Satanas sa Lupa
- Author: Celso Al. Carunungan
- Language: Tagalog
- Genre: Novel
- Publication date: 1970
- Publication place: Philippines
- Media type: Print

= Satanas sa Lupa =

1970 novel by Celso Al. Carunungan

Satanas sa Lupa (“Satan on Earth”), subtitled “nobelang pangkasalukuyan” (“Present-day Novel”), is a 1970 Tagalog-language novel by Filipino author and scriptwriter Celso Al. Carunungan, one of the “titans of Philippine literature”. The novel criticizes the Philippine government and society during the early part of the 1970s, a reason why the author had been included among the group known as "Class 1081", Filipinos imprisoned when Martial Law was declared by Ferdinand Marcos in 1972.

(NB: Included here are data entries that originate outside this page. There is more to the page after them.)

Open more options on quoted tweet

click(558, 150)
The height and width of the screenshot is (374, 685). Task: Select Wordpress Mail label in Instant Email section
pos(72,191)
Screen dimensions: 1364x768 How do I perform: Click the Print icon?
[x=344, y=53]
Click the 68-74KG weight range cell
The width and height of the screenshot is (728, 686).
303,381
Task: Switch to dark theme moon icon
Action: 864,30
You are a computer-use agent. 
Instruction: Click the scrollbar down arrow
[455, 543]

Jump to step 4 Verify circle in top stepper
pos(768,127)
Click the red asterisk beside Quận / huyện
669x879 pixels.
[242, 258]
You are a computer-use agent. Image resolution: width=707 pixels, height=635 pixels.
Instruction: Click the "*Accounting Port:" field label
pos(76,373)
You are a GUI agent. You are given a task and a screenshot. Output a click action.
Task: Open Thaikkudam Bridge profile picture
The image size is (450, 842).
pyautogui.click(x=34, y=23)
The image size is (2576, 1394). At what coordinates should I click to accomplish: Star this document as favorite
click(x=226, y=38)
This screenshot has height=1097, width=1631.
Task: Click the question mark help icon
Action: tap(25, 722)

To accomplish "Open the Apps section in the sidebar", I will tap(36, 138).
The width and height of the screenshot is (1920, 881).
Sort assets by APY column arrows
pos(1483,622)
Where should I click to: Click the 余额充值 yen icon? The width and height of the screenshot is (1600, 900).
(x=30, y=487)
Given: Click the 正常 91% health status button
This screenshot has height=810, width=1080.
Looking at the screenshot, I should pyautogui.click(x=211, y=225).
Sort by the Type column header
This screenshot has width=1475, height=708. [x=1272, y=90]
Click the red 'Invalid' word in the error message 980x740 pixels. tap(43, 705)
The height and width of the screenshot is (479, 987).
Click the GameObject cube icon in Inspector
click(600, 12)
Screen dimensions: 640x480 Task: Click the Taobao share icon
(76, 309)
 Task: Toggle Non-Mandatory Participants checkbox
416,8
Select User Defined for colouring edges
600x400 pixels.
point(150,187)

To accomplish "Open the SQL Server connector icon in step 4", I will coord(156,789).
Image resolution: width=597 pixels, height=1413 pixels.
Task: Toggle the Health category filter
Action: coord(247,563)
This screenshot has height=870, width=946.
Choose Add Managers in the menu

Apart from being one of the political novels in the Philippines from 1967 to 1972 that "represented a clamor for change in society" (Filipino: kinatawan ng paghingi ng pagbabago sa lipunan), Satanas sa Lupa was one of the novels in the Philippines that incorporated romanticism in its plot using the "love triangle" (Filipino: tatsulukan ng pag-ibig) genre, a genre that began in the Philippines in 1906 through another novel entitled Juan Masili by another Filipino author named Patricio Mariano. The love triangle in Satanas sa Lupa is between the characters Benigno Talavera, Conrado, and Chona.

==Description==
According to Ruby Gamboa-Alcantara in her "Romantisismo, Estilong Pilipino" Itinatak sa Nobelang Tagalog ("Romanticism, Filipino Style" Stamped on the Tagalog Novel), the character Benigno Talavera was the representative of Philippine politics in Satanas sa Lupa. Talavera was a "formerly good citizen" who was influenced by three other Congressmen (Filipino: Konggresista) Carpio, David, and Balbino. The three were cheating each other for the sake of climbing up the ladder of power and for gaining wealth. In Satanas sa Lupa, the reign of greed was ended by the persecution of Senator Morales, the death of Talavera, and the burning of evidence used to blackmail Talavera. The evidence was burned by Talavera's wife, Virginia. The other circumstances presented in Satanas sa Lupa were the drug addiction of Ismael, the son of Talavera; the pregnancy out of wedlock and motherhood as a single woman by Esther, the daughter of Talavera; the love affair between Contrado and Chona; and the elopement of Conrado and Chona (Conrado was supposed to become a priest). According to Gamboa-Alcantara, there is an unrealistic circumstance in Satanas sa Lupa, which is the excessive portrayal of Virginia, the wife of Talavera,and mother, due to the use of Philippine-style romanticism.